[PROVIDED RECORDS — start]

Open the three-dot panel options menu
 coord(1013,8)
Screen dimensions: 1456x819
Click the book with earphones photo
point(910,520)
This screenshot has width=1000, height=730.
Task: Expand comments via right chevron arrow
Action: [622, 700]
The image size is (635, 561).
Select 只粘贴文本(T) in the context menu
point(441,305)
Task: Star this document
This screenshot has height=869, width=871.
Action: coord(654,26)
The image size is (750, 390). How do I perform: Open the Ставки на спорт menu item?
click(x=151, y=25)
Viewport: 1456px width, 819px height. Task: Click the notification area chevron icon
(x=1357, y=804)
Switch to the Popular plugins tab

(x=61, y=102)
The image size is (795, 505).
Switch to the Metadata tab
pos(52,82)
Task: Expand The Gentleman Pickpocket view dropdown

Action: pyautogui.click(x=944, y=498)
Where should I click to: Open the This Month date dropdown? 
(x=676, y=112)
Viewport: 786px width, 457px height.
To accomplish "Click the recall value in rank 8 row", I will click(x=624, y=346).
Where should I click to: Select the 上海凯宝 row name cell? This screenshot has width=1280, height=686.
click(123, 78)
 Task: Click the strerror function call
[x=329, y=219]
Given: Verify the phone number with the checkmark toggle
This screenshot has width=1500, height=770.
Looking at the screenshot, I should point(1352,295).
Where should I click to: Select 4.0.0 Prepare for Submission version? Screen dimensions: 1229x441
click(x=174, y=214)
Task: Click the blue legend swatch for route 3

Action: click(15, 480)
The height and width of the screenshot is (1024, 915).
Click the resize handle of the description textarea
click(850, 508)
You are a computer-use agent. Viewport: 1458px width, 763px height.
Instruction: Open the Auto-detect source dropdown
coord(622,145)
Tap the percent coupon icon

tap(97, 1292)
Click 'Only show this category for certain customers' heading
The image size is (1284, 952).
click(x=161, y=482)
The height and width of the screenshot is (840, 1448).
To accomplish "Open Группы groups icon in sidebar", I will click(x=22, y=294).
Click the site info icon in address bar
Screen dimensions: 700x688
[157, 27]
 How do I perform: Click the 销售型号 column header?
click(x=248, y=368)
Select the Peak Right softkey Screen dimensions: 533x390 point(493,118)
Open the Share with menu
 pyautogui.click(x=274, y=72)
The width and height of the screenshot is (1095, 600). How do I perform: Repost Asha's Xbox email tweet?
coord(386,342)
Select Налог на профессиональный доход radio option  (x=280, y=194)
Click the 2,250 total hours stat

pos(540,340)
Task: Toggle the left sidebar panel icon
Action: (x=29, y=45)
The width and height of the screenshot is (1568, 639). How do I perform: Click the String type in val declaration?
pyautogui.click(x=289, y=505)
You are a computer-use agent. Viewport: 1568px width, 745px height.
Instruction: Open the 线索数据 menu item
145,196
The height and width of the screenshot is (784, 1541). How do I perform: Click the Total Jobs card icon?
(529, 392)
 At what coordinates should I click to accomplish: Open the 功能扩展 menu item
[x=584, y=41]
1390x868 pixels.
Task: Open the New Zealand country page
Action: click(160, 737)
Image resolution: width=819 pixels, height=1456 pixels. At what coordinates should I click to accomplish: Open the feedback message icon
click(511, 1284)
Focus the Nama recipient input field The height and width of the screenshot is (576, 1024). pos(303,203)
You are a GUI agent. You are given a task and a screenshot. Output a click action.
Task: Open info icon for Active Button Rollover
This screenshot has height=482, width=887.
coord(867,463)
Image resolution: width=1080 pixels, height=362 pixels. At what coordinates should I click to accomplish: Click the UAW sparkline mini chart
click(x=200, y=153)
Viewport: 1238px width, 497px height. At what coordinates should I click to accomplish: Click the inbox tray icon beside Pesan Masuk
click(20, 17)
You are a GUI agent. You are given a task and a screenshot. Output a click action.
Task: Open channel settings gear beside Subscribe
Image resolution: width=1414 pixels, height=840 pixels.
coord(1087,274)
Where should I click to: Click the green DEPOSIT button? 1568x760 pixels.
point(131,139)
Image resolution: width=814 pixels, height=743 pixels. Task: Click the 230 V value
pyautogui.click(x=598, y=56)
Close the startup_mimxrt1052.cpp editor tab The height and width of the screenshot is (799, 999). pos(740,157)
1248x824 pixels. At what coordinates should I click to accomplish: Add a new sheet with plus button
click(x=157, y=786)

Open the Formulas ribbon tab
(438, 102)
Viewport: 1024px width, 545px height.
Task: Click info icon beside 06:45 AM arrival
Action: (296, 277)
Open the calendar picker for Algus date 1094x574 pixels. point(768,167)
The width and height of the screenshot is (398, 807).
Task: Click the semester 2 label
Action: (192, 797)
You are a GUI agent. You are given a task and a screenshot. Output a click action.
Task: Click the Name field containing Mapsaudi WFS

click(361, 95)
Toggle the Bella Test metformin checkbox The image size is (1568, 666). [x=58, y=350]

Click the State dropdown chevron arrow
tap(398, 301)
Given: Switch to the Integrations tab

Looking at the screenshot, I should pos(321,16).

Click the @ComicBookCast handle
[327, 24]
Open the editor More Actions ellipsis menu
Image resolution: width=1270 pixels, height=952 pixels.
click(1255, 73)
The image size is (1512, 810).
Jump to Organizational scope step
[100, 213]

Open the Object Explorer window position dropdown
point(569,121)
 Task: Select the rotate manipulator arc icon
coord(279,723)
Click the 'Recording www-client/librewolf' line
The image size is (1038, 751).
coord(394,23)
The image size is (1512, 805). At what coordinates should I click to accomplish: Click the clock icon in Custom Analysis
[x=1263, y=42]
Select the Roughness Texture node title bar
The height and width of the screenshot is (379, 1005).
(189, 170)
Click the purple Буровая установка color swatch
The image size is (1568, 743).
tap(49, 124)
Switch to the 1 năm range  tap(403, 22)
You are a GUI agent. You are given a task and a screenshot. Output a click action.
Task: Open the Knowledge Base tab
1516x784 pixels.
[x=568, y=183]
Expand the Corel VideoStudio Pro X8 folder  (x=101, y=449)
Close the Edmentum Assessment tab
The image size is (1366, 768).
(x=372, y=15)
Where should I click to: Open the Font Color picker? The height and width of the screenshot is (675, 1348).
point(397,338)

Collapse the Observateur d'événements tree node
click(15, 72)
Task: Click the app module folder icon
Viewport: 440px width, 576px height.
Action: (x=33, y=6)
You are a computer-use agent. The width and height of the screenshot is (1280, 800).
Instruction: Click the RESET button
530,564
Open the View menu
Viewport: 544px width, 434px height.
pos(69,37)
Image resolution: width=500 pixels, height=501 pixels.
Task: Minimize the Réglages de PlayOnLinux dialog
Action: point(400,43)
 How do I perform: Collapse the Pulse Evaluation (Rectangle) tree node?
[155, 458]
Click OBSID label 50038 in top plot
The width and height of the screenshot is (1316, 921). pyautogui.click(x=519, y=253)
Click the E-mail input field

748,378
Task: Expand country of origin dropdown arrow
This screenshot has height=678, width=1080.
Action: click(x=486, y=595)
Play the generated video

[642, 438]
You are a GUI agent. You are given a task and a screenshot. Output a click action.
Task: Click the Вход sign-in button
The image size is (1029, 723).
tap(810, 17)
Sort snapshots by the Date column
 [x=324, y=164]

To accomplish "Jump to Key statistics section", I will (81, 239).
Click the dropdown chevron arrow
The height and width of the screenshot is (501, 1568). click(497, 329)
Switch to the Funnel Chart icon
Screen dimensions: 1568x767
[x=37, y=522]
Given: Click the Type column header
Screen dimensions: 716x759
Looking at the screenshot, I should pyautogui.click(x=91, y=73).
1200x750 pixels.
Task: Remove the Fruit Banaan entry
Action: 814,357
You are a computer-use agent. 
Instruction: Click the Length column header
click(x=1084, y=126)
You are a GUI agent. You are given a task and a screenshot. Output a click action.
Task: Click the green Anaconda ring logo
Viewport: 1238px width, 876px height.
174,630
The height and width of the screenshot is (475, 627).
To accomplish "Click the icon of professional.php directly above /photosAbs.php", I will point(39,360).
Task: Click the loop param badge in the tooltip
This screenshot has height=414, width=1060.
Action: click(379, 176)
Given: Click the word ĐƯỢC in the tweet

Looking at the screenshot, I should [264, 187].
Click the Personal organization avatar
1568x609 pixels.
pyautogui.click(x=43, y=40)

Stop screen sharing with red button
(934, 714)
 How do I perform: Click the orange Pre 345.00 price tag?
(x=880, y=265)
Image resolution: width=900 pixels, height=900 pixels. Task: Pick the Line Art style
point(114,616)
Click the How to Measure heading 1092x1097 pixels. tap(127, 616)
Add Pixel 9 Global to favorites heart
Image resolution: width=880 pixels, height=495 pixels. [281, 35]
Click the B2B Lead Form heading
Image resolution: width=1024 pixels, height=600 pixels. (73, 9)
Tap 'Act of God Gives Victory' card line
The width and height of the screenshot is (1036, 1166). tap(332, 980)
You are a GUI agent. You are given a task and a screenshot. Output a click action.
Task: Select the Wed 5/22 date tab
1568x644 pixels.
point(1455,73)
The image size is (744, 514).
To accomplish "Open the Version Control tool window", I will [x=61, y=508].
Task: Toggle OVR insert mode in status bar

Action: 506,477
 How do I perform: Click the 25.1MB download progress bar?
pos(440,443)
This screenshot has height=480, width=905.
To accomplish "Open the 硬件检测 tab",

[PROVIDED RECORDS — finish]

(THE PROBLEM): Please filter the data down to the lines containing the word "computer".

(THE ANSWER):
You are a computer-use agent. Viewport: 1458px width, 763px height.
You are a computer-use agent. Viewport: 1568px width, 745px height.
You are a computer-use agent. The width and height of the screenshot is (1280, 800).
You are a computer-use agent. 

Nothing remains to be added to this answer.